### PROBLEM DETAILS
Below is a set of entries. Print the line that contains "1024x666 pixels." and every later line word for word, through the final one.

### Collected data entries
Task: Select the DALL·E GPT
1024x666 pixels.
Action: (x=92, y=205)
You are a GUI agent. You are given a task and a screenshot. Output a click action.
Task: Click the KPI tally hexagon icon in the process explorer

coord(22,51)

### ANSWER SECTION
1024x666 pixels.
Action: (x=92, y=205)
You are a GUI agent. You are given a task and a screenshot. Output a click action.
Task: Click the KPI tally hexagon icon in the process explorer

coord(22,51)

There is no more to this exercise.